So all reopenings should be specced for high speed operation as a matter of course then?
Paying for overhead line equipment and Class 395s won't significantly increase the cost of a scheme that will inevitably cost £30m/mile anyway.
No - what I’m saying is that in building new railways, of which I have done a few, the difference in cost between a twin track high speed railway, and a twin track “regular” railway, is surprising little.
All the pre-construction costs are essentially the same: feasibility, development, consents, design, land purchase - it doesn’t matter what sort of railway you build, these are to all intents and purposes identical on a per mile, like for like basis. This can represent between a quarter and a third of total costs.

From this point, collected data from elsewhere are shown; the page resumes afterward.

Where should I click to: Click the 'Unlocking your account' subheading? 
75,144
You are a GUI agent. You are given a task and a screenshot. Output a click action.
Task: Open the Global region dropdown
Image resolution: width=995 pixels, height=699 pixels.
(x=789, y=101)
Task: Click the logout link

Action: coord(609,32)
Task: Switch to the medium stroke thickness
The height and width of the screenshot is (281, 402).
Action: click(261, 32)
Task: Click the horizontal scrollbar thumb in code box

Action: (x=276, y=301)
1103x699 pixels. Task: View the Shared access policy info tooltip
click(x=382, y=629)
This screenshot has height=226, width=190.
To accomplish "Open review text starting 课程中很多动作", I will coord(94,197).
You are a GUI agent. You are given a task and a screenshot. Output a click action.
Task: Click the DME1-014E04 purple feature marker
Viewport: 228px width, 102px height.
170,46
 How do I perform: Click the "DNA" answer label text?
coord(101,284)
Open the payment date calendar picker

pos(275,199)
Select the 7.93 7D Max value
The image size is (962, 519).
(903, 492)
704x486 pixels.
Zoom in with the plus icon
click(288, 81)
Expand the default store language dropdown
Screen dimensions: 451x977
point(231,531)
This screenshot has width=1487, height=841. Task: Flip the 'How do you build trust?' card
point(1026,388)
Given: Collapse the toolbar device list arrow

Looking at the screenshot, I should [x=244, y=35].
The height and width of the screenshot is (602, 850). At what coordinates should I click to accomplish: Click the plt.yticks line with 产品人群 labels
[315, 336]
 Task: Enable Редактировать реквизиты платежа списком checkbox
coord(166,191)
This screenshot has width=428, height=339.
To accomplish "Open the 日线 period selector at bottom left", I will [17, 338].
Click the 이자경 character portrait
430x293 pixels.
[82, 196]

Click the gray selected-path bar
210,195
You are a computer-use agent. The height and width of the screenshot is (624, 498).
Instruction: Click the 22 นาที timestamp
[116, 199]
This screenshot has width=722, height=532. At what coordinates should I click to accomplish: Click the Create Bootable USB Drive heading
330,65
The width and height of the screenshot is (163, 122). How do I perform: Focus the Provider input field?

Within construction, many of the costs are the same - site compounds, project management, drainage, utilities, highways, traffic management, earthworks, over bridges, environmental mitigation. This is another quarter of the costs or so.
More of the construction costs have, frankly, small increments for high speed - under bridges, formation, track (essentially a little more ballast), electrification (if provided, obvs), signalling.
At the end of construction, testing, commissioning, entry into service an demobilisation is no different for high speed rather than regulars railways. This is about 10% of costs.
All told, around 70% of the costs are the same, and the remaining 30% have an extra 10-30% for high speed. So about 10% difference overall.